- **Text**:
☆ ☆ ☆

Unmanned Aerial System Prototype Ignites Prescribed Fire in Nebraska

USGS Cooperative Research Unit Corner

Unmanned Aerial System Prototype Ignites Prescribed Fire in Nebraska

The USGS Nebraska Cooperative Fish and Wildlife Research Unit in partnership with the Nebraska Intelligent MoBile Unmanned Systems Lab (NIMBUS) and the Applied Complex Adaptive Systems Lab have designed a drone prototype that drops balls filled with combustible material to ignite fire as part of prescribed fire management. The paper, Smokey comes of age: unmanned aerial systems for fire management, is published in the Ecological Society of America (ESA) Frontiers in Ecology and the Environment.

The U.S. Forest Service has been exploring Unmanned Aerial Systems (UAS) to reduce the costs and risks tied to fire monitoring and has worked extensively with the Federal Aviation Administration and fire agencies for approvals.

"Despite the challenges associated in working with drones and fire simultaneously, the technologies developed have enormous potential to improve natural resource and fire management, and reduce risks," says Craig Allen, Unit Leader for the USGS Nebraska Cooperative Fish and Wildlife Research Unit.

The advances in UAS technology is a way to expand many benefits identified for monitoring wildfire behavior, weather conditions, and smoke to prescribed burning operations, Allen and other researchers noted in the publication.

"We envision a future where a swarm of autonomous and interacting UAS carries out fire management operations, reducing risks and costs while enhancing capabilities in both wildfires and prescribed fires," Allen and his coauthors wrote.

U.S. federal agencies spent $13 billion from 2006 to 2014 on fighting wildfires, which was more than the total amount of money spent fighting wildfires in the previous 25 years. Wildfire management costs now account for more than 50 percent of the USFS budget, eating into funds that previously supported scientific investigations meant to enhance fire management.

Fire management professionals balance the need to control wildfires to protect lives and property, while also starting prescribed fires to maintain fire-dependent ecosystems and to reduce the size of, and occurrence of, wildfires. Prescribed burning is a conservation tool that keeps many ecosystems healthy, including the Great Plains.

"In the absence of fire what we see are invasions of eastern red cedar and as a result, major changes in livestock production potential, grassland birds, and endangered species in these landscapes," says Dirac Twidwell, assistant professor and a rangeland ecologist at the University of Nebraska, Lincoln (UNL).

Yet, despite good intentions and billions of dollars invested, large wildfires are becoming common. Current fire management techniques are no match for the challenges requested of fire managers, and new innovations are needed. Fire management teams across the world are beginning to explore the potential of UAS for monitoring fires as one avenue of technological innovation.

Currently, controlled burns are started by hand or helicopters that drop delayed ignition balls, a process that can be dangerous and is costly. The UAS prototype, however, sets the stage for remote operation for igniting controlled burns with improved characteristics (e.g. greater flight range or payload size).

☆ ☆ ☆

- **Material**:

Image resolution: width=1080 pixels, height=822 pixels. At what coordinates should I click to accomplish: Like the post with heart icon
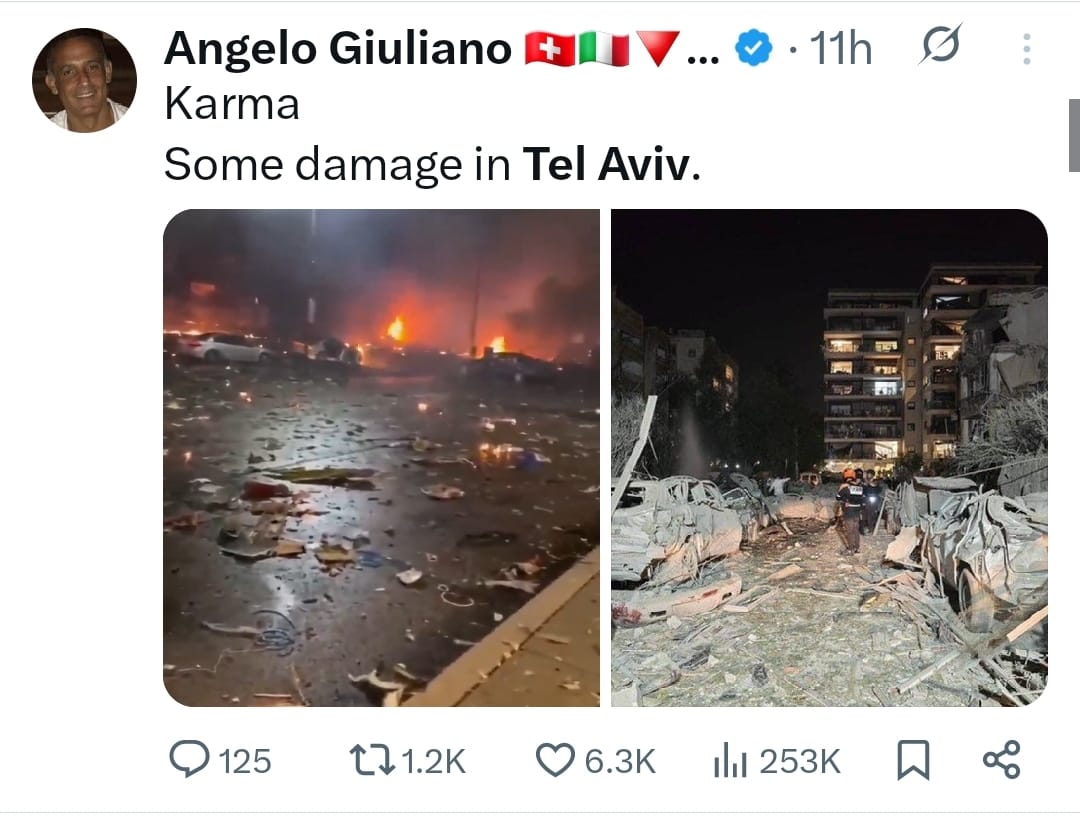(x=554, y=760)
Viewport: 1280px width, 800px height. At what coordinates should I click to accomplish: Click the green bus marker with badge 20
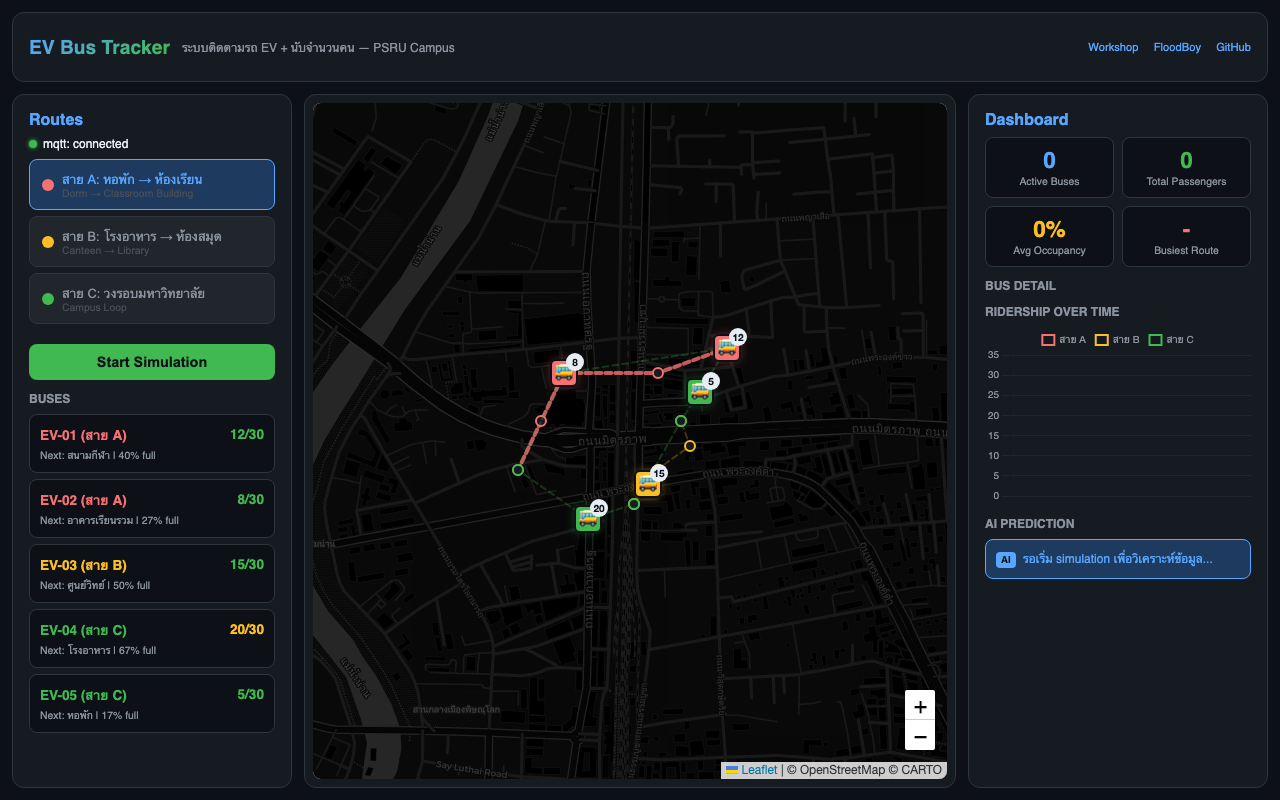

☆ ☆ ☆

- **Problems**:
A. Answer these questions about the prescribed fire article:
(i) How much did U.S. federal agencies spend fighting wildfires from 2006 to 2014?
(ii) According to Dirac Twidwell, what invades these landscapes in the absence of fire?
(iii) In which publication does the paper appear?
B. Please copy the stretch of the prescribed fire article from "Currently, controlled burns" through "or payload size).".

- **Answers below**:
A.
(i) $13 billion
(ii) Eastern red cedar
(iii) The Ecological Society of America (ESA) Frontiers in Ecology and the Environment

B.
Currently, controlled burns are started by hand or helicopters that drop delayed ignition balls, a process that can be dangerous and is costly. The UAS prototype, however, sets the stage for remote operation for igniting controlled burns with improved characteristics (e.g. greater flight range or payload size).